→ What the task asks
Range to output from the entries below: the line containing "Image resolution: width=1568" through the line containing "Image resolution: width=1316". Set it down exactly, ends included, nothing else.

→ Data listing
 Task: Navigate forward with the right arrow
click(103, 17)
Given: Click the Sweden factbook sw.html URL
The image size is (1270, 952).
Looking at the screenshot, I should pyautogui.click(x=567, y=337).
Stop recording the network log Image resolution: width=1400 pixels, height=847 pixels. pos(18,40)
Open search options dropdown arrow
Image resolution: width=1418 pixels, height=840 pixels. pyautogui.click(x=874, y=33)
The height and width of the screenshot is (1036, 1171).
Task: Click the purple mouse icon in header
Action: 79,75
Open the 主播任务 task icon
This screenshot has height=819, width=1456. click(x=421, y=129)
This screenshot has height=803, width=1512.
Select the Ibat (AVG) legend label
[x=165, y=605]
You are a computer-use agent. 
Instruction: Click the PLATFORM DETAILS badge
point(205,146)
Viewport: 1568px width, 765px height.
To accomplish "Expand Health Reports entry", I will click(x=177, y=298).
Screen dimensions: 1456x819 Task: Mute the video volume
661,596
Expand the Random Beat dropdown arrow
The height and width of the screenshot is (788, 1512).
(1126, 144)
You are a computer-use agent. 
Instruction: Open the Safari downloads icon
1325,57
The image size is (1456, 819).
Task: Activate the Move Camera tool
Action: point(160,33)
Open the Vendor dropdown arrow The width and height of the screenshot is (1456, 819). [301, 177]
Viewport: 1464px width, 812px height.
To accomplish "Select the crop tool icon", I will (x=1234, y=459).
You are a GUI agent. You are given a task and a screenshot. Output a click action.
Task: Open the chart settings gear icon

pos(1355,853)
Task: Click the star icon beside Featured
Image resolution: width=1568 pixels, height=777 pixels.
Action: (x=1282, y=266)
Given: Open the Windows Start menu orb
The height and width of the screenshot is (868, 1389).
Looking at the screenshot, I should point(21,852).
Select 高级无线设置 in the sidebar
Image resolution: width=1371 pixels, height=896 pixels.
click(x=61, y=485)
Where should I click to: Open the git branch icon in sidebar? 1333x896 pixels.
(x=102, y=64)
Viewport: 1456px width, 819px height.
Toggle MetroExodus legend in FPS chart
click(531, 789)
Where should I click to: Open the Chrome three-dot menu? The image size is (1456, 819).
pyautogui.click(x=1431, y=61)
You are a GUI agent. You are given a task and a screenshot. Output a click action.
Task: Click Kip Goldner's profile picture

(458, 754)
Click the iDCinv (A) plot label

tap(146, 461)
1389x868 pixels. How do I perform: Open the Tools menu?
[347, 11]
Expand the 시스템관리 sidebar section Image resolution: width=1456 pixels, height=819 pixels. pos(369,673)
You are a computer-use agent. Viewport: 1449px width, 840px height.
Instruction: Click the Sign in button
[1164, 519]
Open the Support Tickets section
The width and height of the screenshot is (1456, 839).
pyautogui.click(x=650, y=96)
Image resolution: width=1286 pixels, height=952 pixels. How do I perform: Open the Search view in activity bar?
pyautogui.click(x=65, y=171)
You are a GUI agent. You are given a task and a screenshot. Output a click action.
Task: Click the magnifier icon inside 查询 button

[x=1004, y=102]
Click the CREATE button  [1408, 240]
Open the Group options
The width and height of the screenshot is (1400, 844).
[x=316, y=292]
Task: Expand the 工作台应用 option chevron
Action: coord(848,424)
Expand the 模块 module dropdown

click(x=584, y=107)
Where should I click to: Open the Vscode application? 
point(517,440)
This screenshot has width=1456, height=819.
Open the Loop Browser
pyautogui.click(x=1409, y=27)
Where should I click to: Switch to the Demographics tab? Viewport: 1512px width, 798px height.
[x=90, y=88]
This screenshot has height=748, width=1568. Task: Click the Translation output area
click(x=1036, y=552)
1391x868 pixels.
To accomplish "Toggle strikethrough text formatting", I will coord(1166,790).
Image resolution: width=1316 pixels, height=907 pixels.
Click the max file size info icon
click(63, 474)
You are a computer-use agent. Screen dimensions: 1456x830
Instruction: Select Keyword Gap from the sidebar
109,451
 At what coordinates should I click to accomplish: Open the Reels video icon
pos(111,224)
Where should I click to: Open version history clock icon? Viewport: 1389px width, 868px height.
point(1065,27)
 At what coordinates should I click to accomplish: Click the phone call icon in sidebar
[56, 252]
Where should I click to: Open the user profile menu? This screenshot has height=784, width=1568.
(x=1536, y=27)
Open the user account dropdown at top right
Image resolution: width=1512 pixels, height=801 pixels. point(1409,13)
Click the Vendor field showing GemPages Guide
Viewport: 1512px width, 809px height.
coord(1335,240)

→ Solution
Image resolution: width=1568 pixels, height=777 pixels.
Action: (x=1282, y=266)
Given: Open the Windows Start menu orb
The height and width of the screenshot is (868, 1389).
Looking at the screenshot, I should point(21,852).
Select 高级无线设置 in the sidebar
Image resolution: width=1371 pixels, height=896 pixels.
click(x=61, y=485)
Where should I click to: Open the git branch icon in sidebar? 1333x896 pixels.
(x=102, y=64)
Viewport: 1456px width, 819px height.
Toggle MetroExodus legend in FPS chart
click(531, 789)
Where should I click to: Open the Chrome three-dot menu? The image size is (1456, 819).
pyautogui.click(x=1431, y=61)
You are a GUI agent. You are given a task and a screenshot. Output a click action.
Task: Click Kip Goldner's profile picture

(458, 754)
Click the iDCinv (A) plot label

tap(146, 461)
1389x868 pixels. How do I perform: Open the Tools menu?
[347, 11]
Expand the 시스템관리 sidebar section Image resolution: width=1456 pixels, height=819 pixels. pos(369,673)
You are a computer-use agent. Viewport: 1449px width, 840px height.
Instruction: Click the Sign in button
[1164, 519]
Open the Support Tickets section
The width and height of the screenshot is (1456, 839).
pyautogui.click(x=650, y=96)
Image resolution: width=1286 pixels, height=952 pixels. How do I perform: Open the Search view in activity bar?
pyautogui.click(x=65, y=171)
You are a GUI agent. You are given a task and a screenshot. Output a click action.
Task: Click the magnifier icon inside 查询 button

[x=1004, y=102]
Click the CREATE button  [1408, 240]
Open the Group options
The width and height of the screenshot is (1400, 844).
[x=316, y=292]
Task: Expand the 工作台应用 option chevron
Action: coord(848,424)
Expand the 模块 module dropdown

click(x=584, y=107)
Where should I click to: Open the Vscode application? 
point(517,440)
This screenshot has width=1456, height=819.
Open the Loop Browser
pyautogui.click(x=1409, y=27)
Where should I click to: Switch to the Demographics tab? Viewport: 1512px width, 798px height.
[x=90, y=88]
This screenshot has height=748, width=1568. Task: Click the Translation output area
click(x=1036, y=552)
1391x868 pixels.
To accomplish "Toggle strikethrough text formatting", I will coord(1166,790).
Image resolution: width=1316 pixels, height=907 pixels.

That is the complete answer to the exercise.